Oyster Fest canceled

The second annual Oyster Fest scheduled for this Saturday was canceled Tuesday after event coordinators learned the city would not provide employees for the event.

Oyster Fest is hosted by the Waveland Community Coalition (WCC), which also organizes Wave Fest.

Last year’s Oyster Fest at the Garfield Ladner Pier drew more than 5,000 people to the city. For this year’s event, an even bigger crowd was expected, WCC President Charlie Cornelius said Tuesday.

“Last year, we threw the festival together in two weeks,” he said. “This year, we were planning to have about 40 vendors and three bands.”

City leaders had already agreed that fire department personnel did not need to be staged at the event since the department headquarters is only a few blocks away on Coleman Avenue.

Cornelius said he gathered from a meeting two months ago that the city was going to provide police and public works employees for the festival.

Last week, however, he said he was informed that WCC would have to pay for its own security.

WCC agreed to hire one of the police officers at an overtime rate, and the city agreed to have patrol officers available if needed at the event, Cornelius said.

On Monday, Cornelius said he had called to set up the public works employees and was told that they would not be free either.

Mayor David Garcia said Tuesday that the cash-strapped city just could not afford to pay overtime to any employees for the festival.

“We gave them the option to hire private people or pay for our employees to work the festival,” Garcia said.

Last year, a similar problem arose when the board of aldermen refused to fund services for Wave Fest after it was changed to a two-day event. The services were eventually funded by the Silver Slipper Casino.

Garcia said the cost for two public works employees working overtime for 12 hours would be a total of about $400.

“It’s just not Waveland’s place to provide workers to dump garbage cans at all of these festivals,” Garcia said.

Other local festivals, such as the Crab Fest, get free labor from Hancock County, which supplies inmates to clean and pick up trash.

Cornelius said asking the county for inmates was never discussed, nor did WCC seek volunteers to pick up the trash.

“We have never had inmates at any of the events,” he said.

He said the timing of the decision forced WCC’s hand, and it had “no choice” but to cancel the festival. In fact, he said, he had three people call him Monday evening and offer to pay for the services needed, but it was already “too late.”

He said it is “very disappointing” that the city did not want to take a more active role in the festival, especially since the festival benefits Waveland.

“We don’t have our name on the festival,” he said. “It’s the Waveland Oyster Fest, not the Waveland Community Coalition Oyster Fest. We wanted the city to be a partner in this. We do it for the city.”

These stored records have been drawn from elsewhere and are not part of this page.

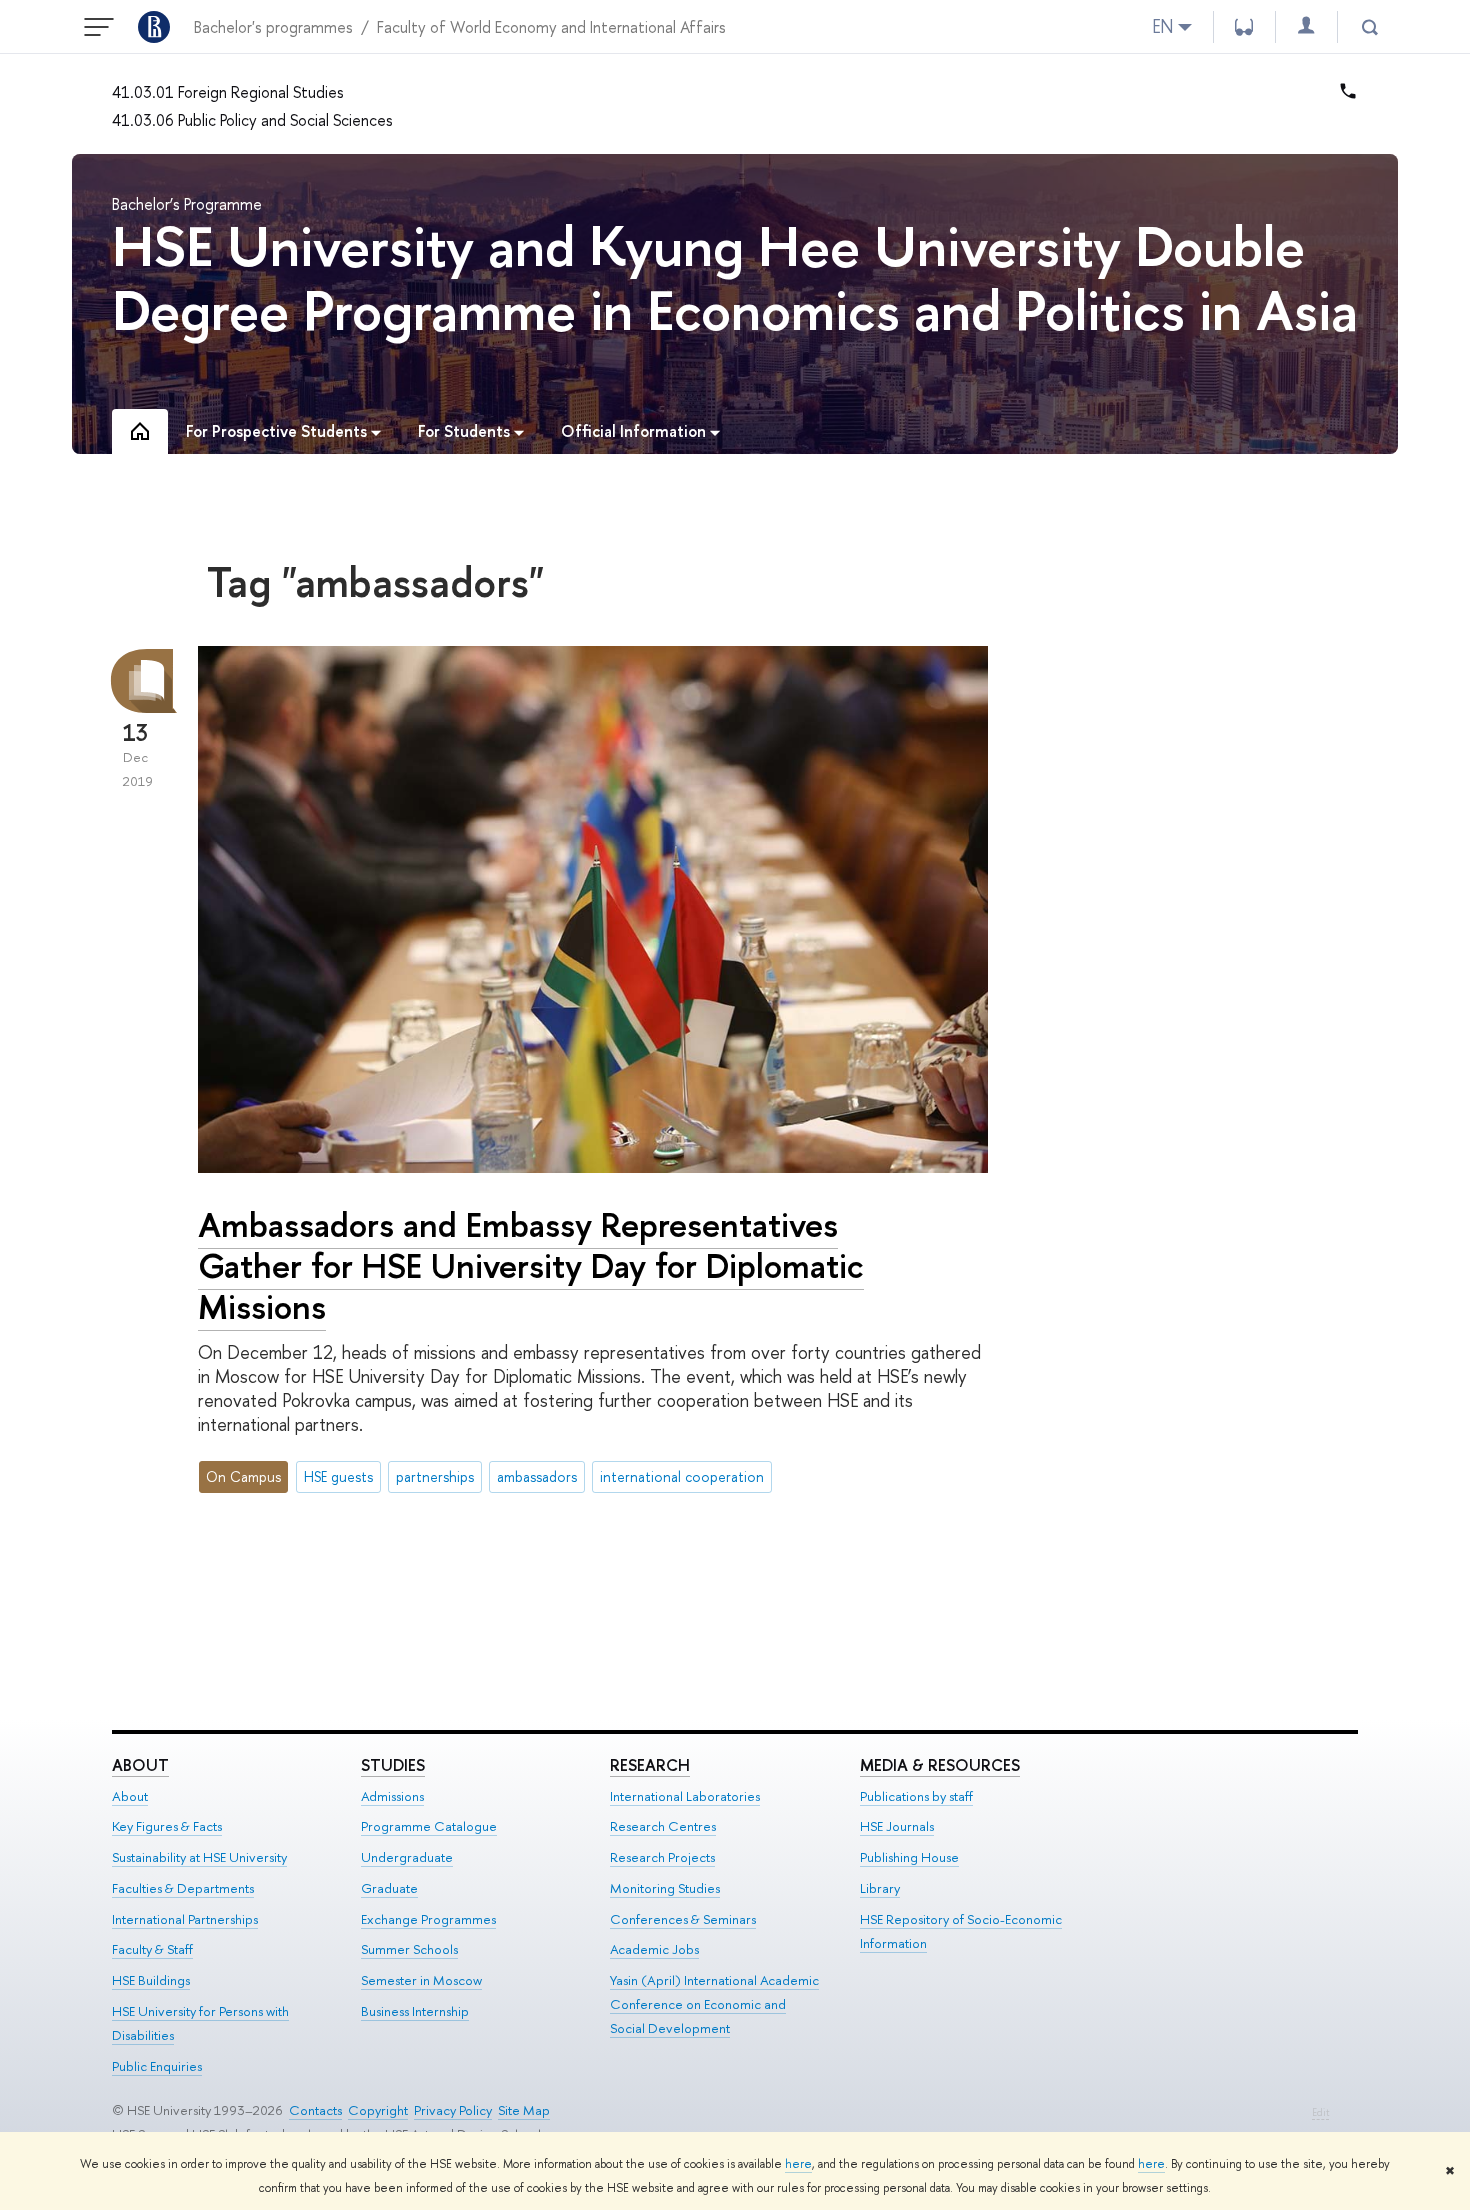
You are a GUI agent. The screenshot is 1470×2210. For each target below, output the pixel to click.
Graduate (389, 1888)
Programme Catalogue (429, 1826)
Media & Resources (940, 1765)
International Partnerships (185, 1919)
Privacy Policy (453, 2110)
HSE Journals (897, 1826)
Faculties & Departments (183, 1888)
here (798, 2164)
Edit (1320, 2112)
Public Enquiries (157, 2066)
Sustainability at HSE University (199, 1857)
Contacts (315, 2110)
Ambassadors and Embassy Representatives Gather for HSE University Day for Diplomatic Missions (531, 1265)
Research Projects (662, 1857)
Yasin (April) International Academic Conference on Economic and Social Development (714, 2004)
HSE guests (338, 1476)
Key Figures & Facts (167, 1826)
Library (880, 1888)
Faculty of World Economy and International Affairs (551, 27)
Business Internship (415, 2011)
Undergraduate (407, 1857)
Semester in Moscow (421, 1980)
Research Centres (663, 1826)
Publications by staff (916, 1796)
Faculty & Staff (152, 1949)
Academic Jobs (654, 1949)
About (140, 1765)
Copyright (378, 2110)
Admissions (392, 1796)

Waveland’s financial problems of late have been well-documented. Earlier this year, the city implemented the former administration’s budget and laid-off more than a dozen employees. Waveland is also facing 10 federal lawsuits, and other legal challenges.

Cornelius said the city would have gotten much more in return than the $1,500 or so it was asked to provide for the festival.

“I understand everyone’s financial situation,” Cornelius said. “These festivals draw people to the city.”

Garcia said he does not understand why the festival had to be canceled over such a small amount of money.

“I don’t know how two men’s pay for one day is going to make you cancel the festival,” he said. “They (WCC) are a private organization, and we don’t get into telling them how to operate.”

Cornelius said this year’s cancellation will not hinder Wave Fest scheduled for this summer, and he hopes to have Oyster Fest return next year.

He said the WCC stands to lose $2,000-$3,000 on the event, since posters were already created and deposits already paid to the scheduled bands.

“I hope that this encourages a better understanding of how festivals have to be processed, planned and organized,” Cornelius said. “Like any other business, you lose money every time there’s a delay.”